Nas cidades grandes (e aviso que falarei especialmente das cidades grandes pois foi onde
nasci e cresci minha vida inteira), nos é dito que existe essa fronteira entre a porta de sua casa ou as
grades do seu condomínio e o lado de fora da rua. Também nos é dito que essas fronteiras são
criadas para nos proteger contra a violência da rua, do lado de fora, e nós crescemos com essa visão.
Ao sair, não fale com estranhos. Não fique com o celular na rua. Esteja sempre atento e evite locais
desertos. Você só estará verdadeiramente seguro quando voltar para casa, passar pela porta de seu
lar. E assim nós crescemos reféns dentro de nosso próprio porto seguro.

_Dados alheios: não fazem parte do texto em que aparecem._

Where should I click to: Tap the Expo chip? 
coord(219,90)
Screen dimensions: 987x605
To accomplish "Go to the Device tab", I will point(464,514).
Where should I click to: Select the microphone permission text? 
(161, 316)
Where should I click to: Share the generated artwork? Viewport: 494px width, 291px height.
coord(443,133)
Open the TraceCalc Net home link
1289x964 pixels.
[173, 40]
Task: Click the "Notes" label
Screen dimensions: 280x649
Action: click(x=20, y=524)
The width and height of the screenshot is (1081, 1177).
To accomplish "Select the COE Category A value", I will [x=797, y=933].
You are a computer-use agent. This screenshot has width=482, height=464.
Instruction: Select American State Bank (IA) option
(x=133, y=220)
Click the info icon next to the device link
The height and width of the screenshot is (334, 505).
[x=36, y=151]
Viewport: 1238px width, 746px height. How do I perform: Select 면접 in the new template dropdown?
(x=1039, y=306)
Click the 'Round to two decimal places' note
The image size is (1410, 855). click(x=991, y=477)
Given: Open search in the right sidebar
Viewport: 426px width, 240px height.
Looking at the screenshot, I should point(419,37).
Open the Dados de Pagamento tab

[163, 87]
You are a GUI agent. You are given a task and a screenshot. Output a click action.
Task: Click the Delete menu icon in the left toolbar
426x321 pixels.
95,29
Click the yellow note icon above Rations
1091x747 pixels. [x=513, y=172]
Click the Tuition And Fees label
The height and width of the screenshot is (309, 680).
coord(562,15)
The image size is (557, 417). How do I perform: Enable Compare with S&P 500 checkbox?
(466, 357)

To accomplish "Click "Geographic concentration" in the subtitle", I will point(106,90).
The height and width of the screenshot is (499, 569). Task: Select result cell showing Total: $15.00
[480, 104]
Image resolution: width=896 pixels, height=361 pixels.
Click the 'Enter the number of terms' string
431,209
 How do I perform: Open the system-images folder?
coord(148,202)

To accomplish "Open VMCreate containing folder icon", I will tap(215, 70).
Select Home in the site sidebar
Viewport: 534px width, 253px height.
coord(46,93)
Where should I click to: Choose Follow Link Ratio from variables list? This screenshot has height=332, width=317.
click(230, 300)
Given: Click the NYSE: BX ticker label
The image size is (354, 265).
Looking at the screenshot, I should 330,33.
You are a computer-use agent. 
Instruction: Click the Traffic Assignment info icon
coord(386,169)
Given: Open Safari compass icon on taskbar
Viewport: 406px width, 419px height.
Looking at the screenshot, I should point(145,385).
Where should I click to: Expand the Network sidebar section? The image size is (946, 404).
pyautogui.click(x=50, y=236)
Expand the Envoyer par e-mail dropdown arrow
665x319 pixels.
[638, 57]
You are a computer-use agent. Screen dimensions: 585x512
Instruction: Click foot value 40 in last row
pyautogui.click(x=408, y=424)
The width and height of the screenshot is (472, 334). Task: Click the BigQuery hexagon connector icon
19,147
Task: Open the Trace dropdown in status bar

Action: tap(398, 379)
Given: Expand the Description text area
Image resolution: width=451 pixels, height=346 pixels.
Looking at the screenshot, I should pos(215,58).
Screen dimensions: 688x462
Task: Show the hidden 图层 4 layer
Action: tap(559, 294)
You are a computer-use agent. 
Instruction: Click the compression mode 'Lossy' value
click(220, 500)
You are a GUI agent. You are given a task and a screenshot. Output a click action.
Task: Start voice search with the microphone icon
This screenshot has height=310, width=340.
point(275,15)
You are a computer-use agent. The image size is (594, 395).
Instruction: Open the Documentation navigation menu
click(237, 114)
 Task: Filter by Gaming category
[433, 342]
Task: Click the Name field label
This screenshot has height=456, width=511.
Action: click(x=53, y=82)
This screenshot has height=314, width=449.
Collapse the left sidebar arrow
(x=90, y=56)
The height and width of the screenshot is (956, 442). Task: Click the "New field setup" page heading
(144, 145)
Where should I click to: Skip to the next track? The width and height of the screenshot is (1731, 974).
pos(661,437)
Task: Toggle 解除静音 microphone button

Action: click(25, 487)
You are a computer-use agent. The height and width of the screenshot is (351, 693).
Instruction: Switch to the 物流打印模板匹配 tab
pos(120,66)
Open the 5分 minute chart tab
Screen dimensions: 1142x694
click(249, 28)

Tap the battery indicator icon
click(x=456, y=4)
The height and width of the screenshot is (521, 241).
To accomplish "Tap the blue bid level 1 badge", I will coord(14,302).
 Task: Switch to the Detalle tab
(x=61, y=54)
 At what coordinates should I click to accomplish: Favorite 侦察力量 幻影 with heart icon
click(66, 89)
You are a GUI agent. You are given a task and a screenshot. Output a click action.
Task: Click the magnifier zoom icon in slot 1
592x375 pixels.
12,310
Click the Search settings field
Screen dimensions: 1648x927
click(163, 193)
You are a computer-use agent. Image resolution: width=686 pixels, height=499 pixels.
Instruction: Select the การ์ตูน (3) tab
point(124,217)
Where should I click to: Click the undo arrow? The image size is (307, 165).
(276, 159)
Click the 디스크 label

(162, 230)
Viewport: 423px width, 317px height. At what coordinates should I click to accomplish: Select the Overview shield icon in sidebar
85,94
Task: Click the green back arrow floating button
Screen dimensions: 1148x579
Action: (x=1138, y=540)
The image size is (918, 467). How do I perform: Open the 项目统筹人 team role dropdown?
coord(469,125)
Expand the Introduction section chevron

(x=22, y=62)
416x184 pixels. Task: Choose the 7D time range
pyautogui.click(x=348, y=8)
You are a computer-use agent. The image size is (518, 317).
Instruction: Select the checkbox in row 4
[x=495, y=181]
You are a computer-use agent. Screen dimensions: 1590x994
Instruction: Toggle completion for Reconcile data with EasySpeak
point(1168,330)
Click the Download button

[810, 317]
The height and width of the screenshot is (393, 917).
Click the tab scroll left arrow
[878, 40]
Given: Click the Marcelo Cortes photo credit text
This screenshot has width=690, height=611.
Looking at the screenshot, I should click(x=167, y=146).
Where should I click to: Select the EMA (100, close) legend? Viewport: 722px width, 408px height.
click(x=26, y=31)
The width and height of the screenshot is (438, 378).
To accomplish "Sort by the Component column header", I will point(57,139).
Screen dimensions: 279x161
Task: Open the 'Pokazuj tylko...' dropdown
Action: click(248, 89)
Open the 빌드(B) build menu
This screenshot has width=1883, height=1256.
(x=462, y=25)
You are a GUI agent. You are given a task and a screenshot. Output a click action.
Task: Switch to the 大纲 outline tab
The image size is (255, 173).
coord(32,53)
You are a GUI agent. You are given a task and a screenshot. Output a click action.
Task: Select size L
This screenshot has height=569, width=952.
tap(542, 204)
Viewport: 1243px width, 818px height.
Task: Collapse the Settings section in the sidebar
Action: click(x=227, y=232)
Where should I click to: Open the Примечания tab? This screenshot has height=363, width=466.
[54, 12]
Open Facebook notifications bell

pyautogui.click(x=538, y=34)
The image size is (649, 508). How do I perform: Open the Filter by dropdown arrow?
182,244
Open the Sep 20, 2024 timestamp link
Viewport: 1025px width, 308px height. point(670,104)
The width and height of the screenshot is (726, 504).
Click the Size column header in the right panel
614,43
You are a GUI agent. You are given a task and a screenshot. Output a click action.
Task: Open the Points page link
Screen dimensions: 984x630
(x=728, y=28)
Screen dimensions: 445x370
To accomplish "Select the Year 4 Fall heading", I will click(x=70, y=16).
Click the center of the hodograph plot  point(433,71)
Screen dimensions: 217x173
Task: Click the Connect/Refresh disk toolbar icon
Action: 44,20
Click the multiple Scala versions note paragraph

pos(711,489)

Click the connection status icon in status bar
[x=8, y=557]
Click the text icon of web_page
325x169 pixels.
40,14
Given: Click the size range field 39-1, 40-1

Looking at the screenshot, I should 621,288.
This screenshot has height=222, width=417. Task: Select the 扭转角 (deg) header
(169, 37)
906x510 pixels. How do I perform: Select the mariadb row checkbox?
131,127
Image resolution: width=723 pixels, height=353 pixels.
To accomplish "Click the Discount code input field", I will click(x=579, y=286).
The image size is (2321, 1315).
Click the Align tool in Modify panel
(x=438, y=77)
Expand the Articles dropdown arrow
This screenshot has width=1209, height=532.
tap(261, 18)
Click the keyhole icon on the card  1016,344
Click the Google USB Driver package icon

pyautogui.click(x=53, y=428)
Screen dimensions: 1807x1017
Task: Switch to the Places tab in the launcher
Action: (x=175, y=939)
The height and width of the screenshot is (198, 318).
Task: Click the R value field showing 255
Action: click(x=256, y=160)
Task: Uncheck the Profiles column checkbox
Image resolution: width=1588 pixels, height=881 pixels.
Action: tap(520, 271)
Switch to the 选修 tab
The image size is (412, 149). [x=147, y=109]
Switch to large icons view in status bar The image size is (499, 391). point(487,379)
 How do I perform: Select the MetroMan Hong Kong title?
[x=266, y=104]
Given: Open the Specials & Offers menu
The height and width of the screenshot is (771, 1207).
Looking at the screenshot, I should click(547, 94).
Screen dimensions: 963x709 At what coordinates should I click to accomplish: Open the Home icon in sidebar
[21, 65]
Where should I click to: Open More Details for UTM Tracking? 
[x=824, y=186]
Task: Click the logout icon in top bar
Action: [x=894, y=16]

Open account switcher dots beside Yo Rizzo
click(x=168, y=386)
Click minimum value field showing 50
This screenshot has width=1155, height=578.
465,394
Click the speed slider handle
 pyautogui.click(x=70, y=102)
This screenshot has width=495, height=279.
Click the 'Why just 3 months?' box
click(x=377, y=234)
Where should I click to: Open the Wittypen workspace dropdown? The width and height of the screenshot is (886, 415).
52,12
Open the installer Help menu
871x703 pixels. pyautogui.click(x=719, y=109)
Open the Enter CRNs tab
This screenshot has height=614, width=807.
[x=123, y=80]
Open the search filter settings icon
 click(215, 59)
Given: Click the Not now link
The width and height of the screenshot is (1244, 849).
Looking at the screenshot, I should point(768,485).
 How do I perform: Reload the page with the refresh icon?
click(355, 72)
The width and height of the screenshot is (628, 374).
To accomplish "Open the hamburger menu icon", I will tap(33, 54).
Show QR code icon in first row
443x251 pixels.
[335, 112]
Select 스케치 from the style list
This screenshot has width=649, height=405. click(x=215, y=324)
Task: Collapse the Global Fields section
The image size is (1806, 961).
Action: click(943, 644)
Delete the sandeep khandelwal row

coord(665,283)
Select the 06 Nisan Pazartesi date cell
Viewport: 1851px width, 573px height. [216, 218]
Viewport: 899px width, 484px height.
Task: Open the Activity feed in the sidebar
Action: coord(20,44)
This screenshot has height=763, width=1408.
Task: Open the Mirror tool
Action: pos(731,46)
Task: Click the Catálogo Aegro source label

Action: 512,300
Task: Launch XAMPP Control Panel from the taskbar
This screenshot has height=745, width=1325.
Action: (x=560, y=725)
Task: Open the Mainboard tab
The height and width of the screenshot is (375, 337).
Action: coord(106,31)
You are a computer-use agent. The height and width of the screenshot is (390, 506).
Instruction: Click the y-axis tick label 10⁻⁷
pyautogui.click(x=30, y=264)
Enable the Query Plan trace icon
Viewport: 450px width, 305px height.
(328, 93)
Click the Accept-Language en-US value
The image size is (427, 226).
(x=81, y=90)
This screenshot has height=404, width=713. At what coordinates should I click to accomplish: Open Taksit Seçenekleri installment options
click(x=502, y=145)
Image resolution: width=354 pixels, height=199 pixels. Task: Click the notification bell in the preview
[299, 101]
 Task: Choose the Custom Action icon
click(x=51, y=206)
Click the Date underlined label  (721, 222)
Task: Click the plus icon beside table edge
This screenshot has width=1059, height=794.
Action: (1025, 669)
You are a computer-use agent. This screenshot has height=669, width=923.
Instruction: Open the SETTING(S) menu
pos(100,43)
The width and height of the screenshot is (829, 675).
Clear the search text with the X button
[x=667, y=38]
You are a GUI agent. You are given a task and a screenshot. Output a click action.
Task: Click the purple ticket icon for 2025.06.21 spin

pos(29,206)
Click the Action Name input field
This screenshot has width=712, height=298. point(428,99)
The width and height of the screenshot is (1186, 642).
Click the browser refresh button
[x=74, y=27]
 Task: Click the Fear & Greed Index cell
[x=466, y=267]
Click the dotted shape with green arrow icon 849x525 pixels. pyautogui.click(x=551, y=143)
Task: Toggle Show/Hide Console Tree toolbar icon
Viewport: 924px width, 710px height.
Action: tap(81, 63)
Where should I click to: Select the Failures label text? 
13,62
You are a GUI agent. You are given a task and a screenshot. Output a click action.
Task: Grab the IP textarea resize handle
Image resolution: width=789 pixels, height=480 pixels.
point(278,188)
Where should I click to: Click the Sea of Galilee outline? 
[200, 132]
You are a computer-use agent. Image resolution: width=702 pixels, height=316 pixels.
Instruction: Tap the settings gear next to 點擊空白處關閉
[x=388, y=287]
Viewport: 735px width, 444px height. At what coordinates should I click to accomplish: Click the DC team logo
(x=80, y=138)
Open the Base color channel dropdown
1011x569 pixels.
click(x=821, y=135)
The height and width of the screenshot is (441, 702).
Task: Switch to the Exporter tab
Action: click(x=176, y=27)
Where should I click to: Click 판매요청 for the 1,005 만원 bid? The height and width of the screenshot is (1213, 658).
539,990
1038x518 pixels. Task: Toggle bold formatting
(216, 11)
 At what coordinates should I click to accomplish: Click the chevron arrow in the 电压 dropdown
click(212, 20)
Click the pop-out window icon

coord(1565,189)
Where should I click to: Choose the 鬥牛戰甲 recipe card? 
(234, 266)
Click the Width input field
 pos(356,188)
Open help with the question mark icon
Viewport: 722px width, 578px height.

Fisicamente, a coisa toda lembra uma prisão, com uma separação entre o exterior e o
interior através de barreiras físicas, sejam elas grades, muros ou portões. Talvez a principal diferença
seja que nos é permitido entrar e sair livremente dessa prisão. Ninguém, ao menos em uma situação
cotidiana normal, vai nos parar e impedir de sairmos de nossa própria casa. Mas será que nos é
permitido fazê-lo mentalmente?
Quando nós estamos fora do confinamento físico autoimposto de nossa casa, somos
ensinados a não vacilar. Como foi dito antes no texto, ser descuidado significa poder ser assaltado,
ser vítima da violência do mundo. Mesmo fora da prisão física, nossa mente ainda está presa a esse
medo, ainda estamos encarcerados, nunca estamos verdadeiramente livres ou seguros... Exceto
quando passamos novamente pelas grades de nossa residência. Seja em casa, no conforto do lar,
seja na rua, na liberdade aparente da cidade, você nunca estará verdadeiramente livre. Você está
preso em um ciclo. Sair de casa pra ser livre fisicamente, voltar para casa pra ser livre do medo.
Mas se estamos sendo mantidos em cárcere, deve haver um carcereiro. Quem nos está
mantendo preso? Seriam nossos pais, que nos passam esses ensinamentos de que a nossa casa é o
único porto seguro desde que somos pequenos? Não vejo assim, pois eles também estão presos da
mesma forma que nós, e foram ensinados a isso pelos pais de nossos pais. Em verdade, creio que os
carcereiros são na verdade nós mesmos, e nossos pais são simplesmente os professores. Eles nos
ensinam a limitarmos nossa própria liberdade, nos ensinam como fazermos de nós mesmos reféns
de nosso próprio medo, em prol da segurança. E de jeito nenhum podemos culpá-los por isso,
porque, como dito anteriormente, eles também o fazem consigo mesmos.
Isso quer dizer que você deve ignorar tais ensinamentos, não se preocupando ao sair à rua?
De forma alguma. Você pode acabar sendo assaltado, sequestrado, quem sabe até morto. O ponto
que trago como reflexão é simples: Enquanto formos vítimas da violência, seremos prisioneiros,
encarcerados por nós mesmos, e jamais conheceremos a verdadeira liberdade.